Note 1 - Basis of Presentation
3 Months Ended
Mar. 31, 2012
Organization, Consolidation and Presentation of Financial Statements Disclosure [Text Block]
NOTE 1 BASIS OF PRESENTATION

The accompanying unaudited consolidated financial statements have been prepared in accordance with accounting principles generally accepted in the United States for interim financial information.  Accordingly, they do not include all of the information and footnotes required by generally accepted accounting principles for complete financial statements.  In the opinion of management, all adjustments (consisting of normal recurring adjustments) considered necessary for a fair presentation have been included.  Operating results for the three month period ended March 31, 2012, are not necessarily indicative of the results that may be expected for the year ending December 31, 2012.  For further information, refer to the financial statements, and footnotes thereto, included in our Annual Report on Form 10-K for the year ended December 31, 2011.

Our business is classified into three operating and reportable segments: our Trucking operating segment consisting primarily of our General Freight and Dedicated Freight service offerings; our Strategic Capacity Solutions (“SCS”) operating segment consisting entirely of our freight brokerage service offering; and our rail Intermodal operating segment.
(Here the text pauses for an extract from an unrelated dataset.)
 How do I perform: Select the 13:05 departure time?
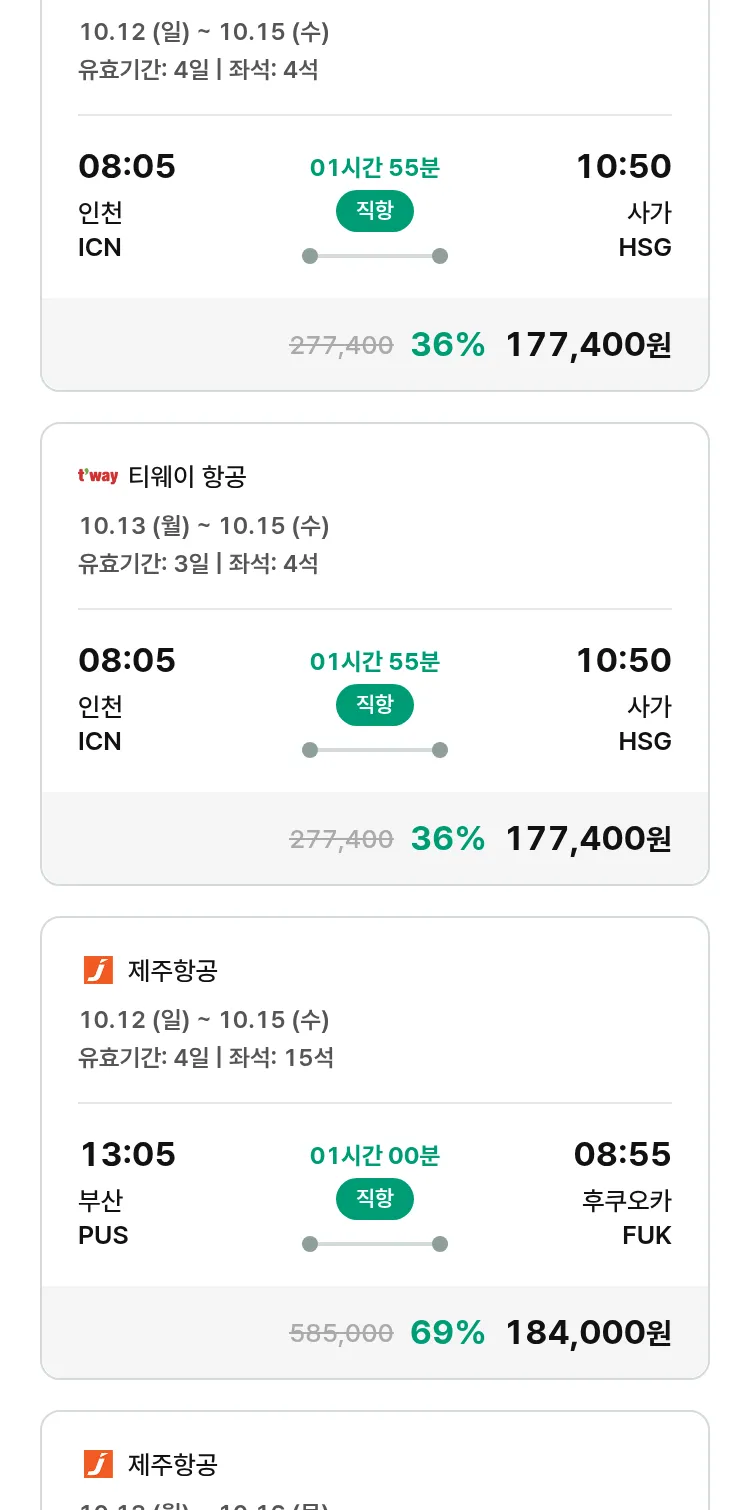point(127,1155)
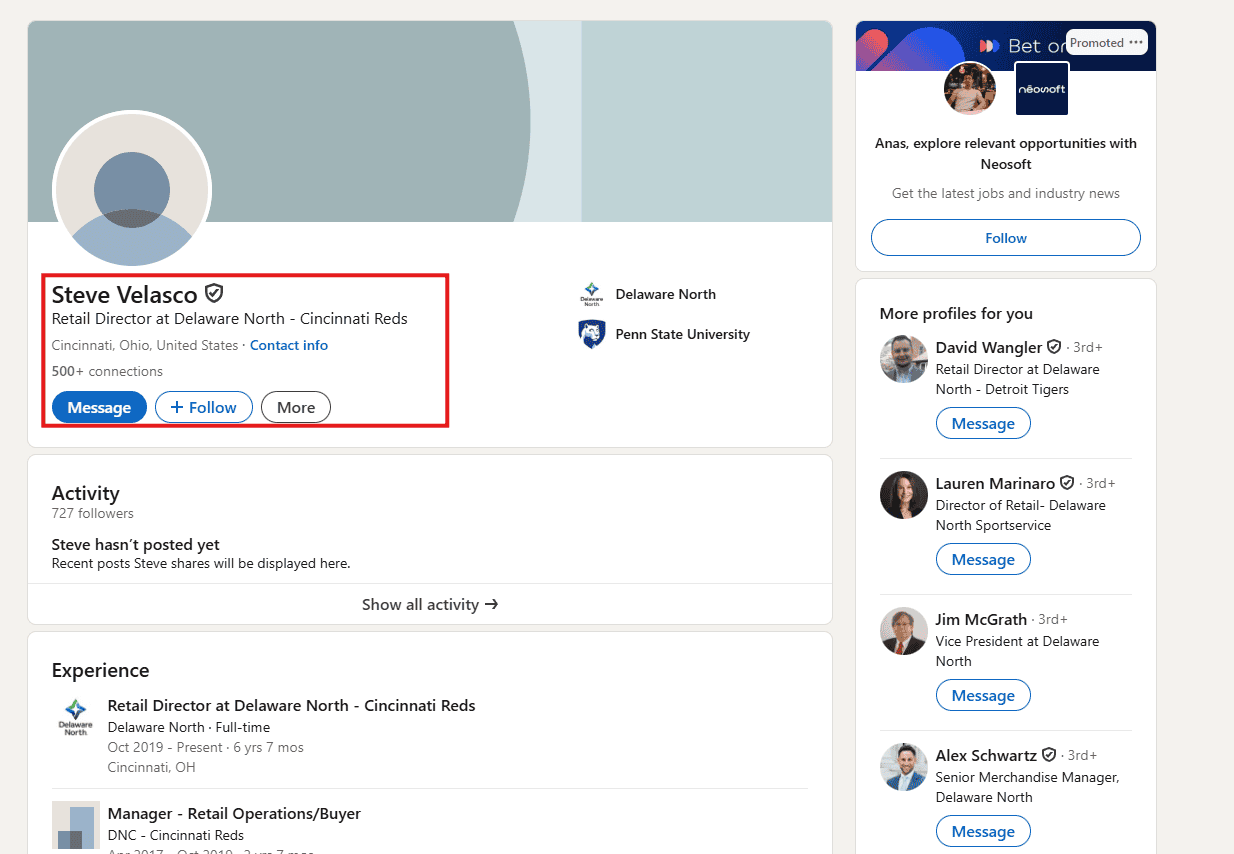Click the 500+ connections link

(107, 371)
The balance sheet at December 31, 2011, has been derived from the audited consolidated financial statements at that date but does not include all of the information and footnotes required by generally accepted accounting principles for complete financial statements.

By agreement with our customers, and consistent with industry practice, we add a graduated fuel surcharge to the rates we charge our customers as diesel fuel prices increase above an agreed-upon baseline price per gallon.  Base revenue in the consolidated statements of operations represents revenue excluding this fuel surcharge revenue.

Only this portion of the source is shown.